11h05 – Le tout doux beach break du début de session s’est un peu transformé en shore break et je dois avouer que je ne l’ai pas vraiment vu passer. C’est drôle mais pas drôle. Le détour a faire est grand et je suis fatiguée. Pas grave, j’ai déjà du sable dans ma combinaison et mon maillot. Je me rappelle simplement de faire attention à éviter la planche si je me perds dans le bouillon car j’ai encore la trace de la dernière fois sur le front.
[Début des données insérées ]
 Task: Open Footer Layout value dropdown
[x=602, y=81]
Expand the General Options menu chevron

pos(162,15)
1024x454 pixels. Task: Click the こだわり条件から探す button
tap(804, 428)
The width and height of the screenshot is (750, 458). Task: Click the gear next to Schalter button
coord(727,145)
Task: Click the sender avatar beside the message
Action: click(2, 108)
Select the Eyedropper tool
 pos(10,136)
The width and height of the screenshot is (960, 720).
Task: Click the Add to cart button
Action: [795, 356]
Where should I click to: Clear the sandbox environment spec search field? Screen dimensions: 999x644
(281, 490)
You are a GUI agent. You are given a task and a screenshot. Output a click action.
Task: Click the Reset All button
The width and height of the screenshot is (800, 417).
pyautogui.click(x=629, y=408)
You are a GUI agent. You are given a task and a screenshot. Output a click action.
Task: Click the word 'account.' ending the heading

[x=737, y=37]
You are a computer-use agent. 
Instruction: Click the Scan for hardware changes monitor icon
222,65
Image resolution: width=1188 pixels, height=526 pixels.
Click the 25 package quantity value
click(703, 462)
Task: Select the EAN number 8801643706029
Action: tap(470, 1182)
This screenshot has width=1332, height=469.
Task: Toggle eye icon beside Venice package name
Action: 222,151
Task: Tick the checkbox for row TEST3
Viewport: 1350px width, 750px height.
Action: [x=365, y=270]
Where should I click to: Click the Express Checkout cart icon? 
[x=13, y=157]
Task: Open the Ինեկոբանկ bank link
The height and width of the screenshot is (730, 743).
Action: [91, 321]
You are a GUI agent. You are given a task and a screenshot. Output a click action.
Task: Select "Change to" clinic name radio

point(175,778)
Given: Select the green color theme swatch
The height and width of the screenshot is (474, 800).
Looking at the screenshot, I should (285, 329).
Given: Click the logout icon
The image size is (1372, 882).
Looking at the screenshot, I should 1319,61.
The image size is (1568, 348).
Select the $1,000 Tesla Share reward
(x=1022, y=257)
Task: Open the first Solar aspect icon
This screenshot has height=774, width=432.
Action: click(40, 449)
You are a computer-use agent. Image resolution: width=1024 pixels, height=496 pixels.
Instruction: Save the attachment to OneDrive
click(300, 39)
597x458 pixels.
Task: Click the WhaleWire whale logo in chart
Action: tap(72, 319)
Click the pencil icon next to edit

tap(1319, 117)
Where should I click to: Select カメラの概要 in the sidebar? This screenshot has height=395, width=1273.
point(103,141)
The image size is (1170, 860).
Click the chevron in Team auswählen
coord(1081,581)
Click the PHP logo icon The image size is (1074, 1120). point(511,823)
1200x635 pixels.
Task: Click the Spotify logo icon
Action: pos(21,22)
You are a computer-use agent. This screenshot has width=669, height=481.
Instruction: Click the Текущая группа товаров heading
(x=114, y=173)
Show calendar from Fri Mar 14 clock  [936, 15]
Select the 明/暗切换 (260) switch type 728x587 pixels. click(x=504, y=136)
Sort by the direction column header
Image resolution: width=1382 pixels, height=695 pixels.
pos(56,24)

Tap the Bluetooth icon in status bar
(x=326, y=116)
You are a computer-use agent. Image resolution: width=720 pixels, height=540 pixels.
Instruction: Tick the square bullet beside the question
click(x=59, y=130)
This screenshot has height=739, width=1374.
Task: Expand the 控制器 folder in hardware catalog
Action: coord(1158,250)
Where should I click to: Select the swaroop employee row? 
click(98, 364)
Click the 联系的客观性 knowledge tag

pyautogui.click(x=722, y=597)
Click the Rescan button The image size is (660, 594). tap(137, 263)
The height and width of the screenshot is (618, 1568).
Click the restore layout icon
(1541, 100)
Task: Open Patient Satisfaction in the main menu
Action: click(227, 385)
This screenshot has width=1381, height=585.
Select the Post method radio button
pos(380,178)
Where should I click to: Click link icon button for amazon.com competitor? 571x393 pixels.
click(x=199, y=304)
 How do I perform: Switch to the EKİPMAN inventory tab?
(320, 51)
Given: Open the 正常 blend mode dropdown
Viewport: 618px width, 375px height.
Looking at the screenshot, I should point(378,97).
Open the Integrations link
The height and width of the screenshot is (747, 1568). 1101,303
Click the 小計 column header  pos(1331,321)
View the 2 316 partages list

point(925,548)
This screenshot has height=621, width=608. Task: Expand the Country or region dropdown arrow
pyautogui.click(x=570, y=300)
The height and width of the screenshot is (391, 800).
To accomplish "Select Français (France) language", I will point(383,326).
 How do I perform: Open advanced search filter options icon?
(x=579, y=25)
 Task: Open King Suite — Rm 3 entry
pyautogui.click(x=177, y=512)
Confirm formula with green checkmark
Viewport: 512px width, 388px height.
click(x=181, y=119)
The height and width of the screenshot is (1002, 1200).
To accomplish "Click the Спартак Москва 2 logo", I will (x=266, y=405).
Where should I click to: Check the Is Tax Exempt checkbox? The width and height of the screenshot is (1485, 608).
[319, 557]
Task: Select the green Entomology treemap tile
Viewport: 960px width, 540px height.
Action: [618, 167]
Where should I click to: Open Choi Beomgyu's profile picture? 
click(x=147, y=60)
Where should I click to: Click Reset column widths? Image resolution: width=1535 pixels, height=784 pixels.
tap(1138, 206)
Je ne vous raconte pas le passage dans la machine à laver en revenant. C’était surement plus drôle vu de la plage mais pas de mon point de vue alors voilà, je passe dessus.

En parlant de la plage, au Fort bloqué, elle est superbe. Sauvage et pratique. Bon, on a tous une vision un peu différente du luxe mais quand beaucoup vous diront que le top c’est de siroter un mojito dans la piscine du 3.14 de Cannes. Je vous parlerai  plutôt de la douche d’eau douce que l’on trouve sur la plage du Fort tout près de la route du Loch. Et ça, après une session salée, c’est le paradis.

Ça, l’odeur de wax typique du retour de surf, le chauffage de la voiture à fond et la playlist Roadtrip (Bestcoast, Wild Nothing, Lotus Plaza, Milky Chance, The Heartless Bastards, LP…) que je me suis faite pour la route jusque la maison.